*Peru’s attorney general’s office has submitted a constitutional complaint to congress accusing former president
Pedro Castillo (2021-2022), 24 legislators, and three former ministers in Castillo’s administration, of corruption offences. They are variously accused of the crimes of criminal organisation, influence peddling, bribery, and collusion. According to a statement from the attorney general’s office, Castillo is accused of leading an alleged criminal organisation comprising the legislators and ministers
“with the aim of negotiating congressional votes” and in return rigging tenders and public contracts in the ministries of transport and communications; housing, construction and sanitation; and production, as well as in decentralised public bodies such as the migration superintendency, the national police, and the national port company.
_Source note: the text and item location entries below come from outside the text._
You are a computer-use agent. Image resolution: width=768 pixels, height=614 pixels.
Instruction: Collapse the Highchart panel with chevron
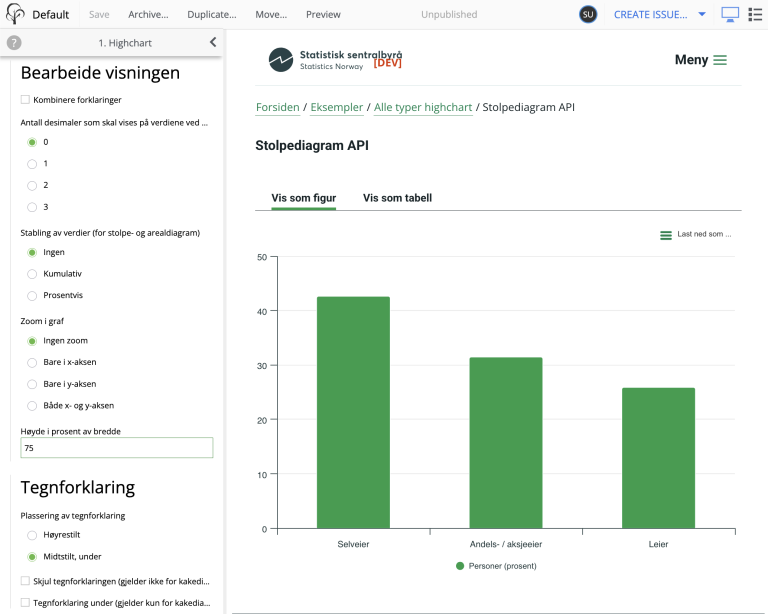point(213,43)
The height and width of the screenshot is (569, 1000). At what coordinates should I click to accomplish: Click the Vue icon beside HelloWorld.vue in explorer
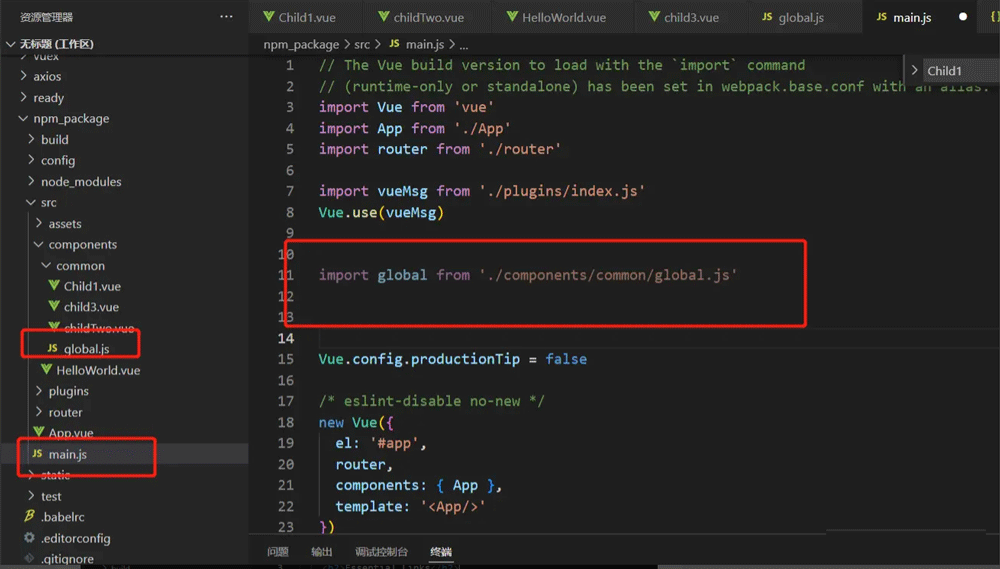click(x=46, y=370)
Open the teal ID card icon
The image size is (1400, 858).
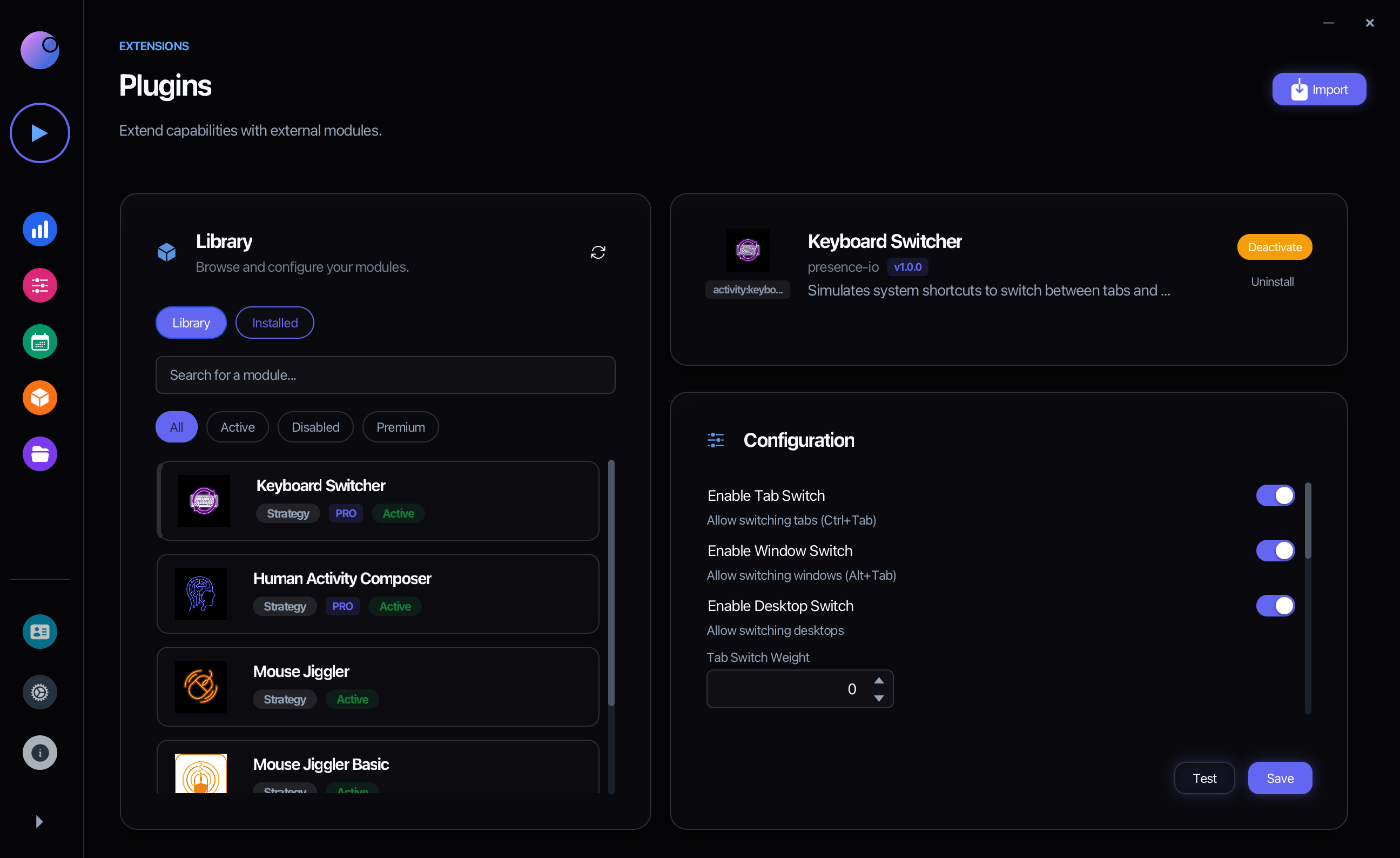40,631
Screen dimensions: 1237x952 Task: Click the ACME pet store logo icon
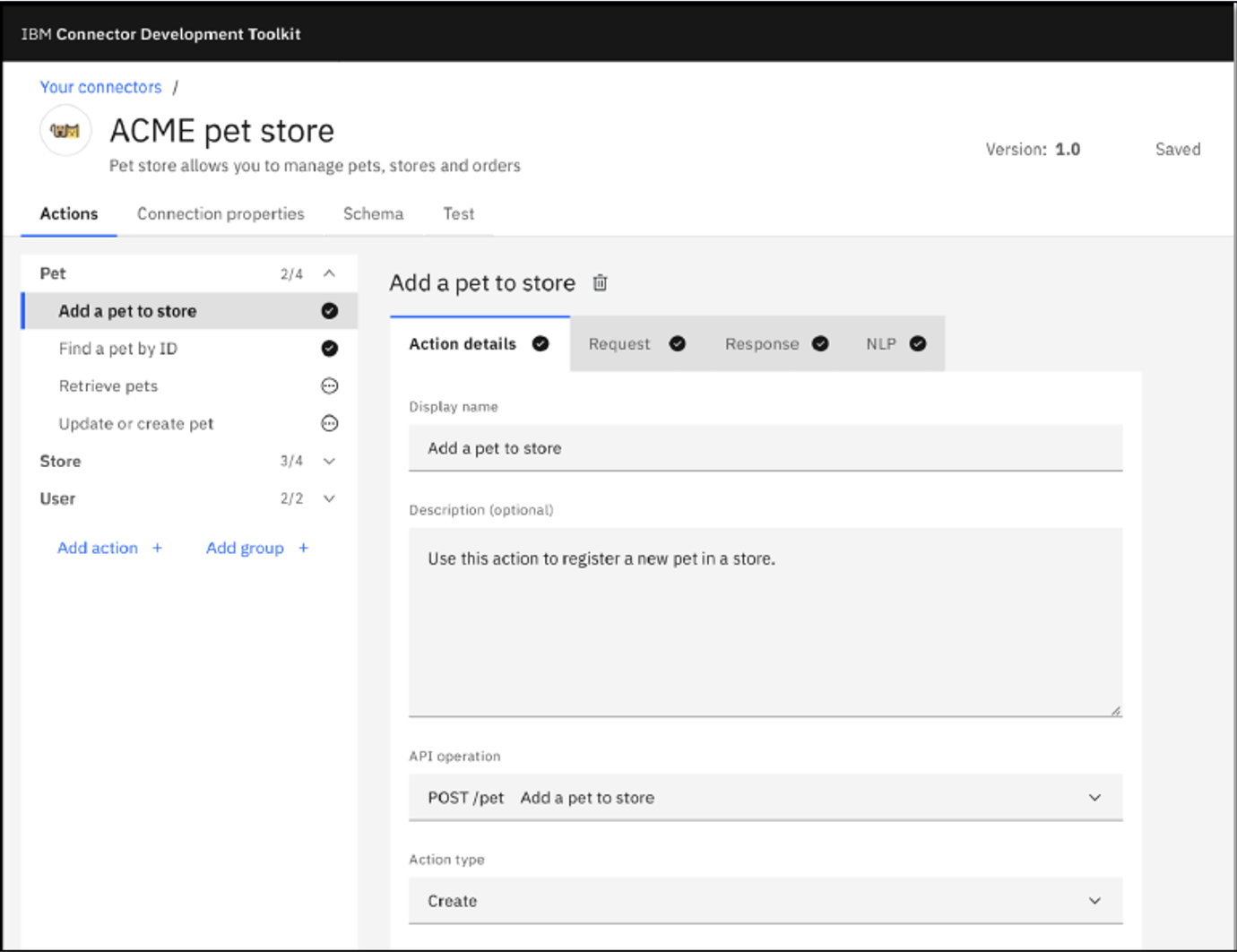coord(65,131)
The former ministers accused of wrongdoing are former transport and communications minister
Juan Francisco Silva (2021-2022), former production minister
Jorge Luis Prado (2021-2022), and former labour minister
Betssy Chávez (2021-2022), who went on to serve as prime minister in the final month before Castillo was
impeached and arrested in December 2022. Of the 24 legislators named in the constitutional complaint, 15 were affiliated with the centrist Acción Popular (AP), whose support in congress was vital for the Castillo administration. The other nine legislators were affiliated with the far-left Perú Libre (PL) with which Castillo was elected and the Bloque Magisterial (BM), which was created after a more moderate faction of the PL broke away from the party.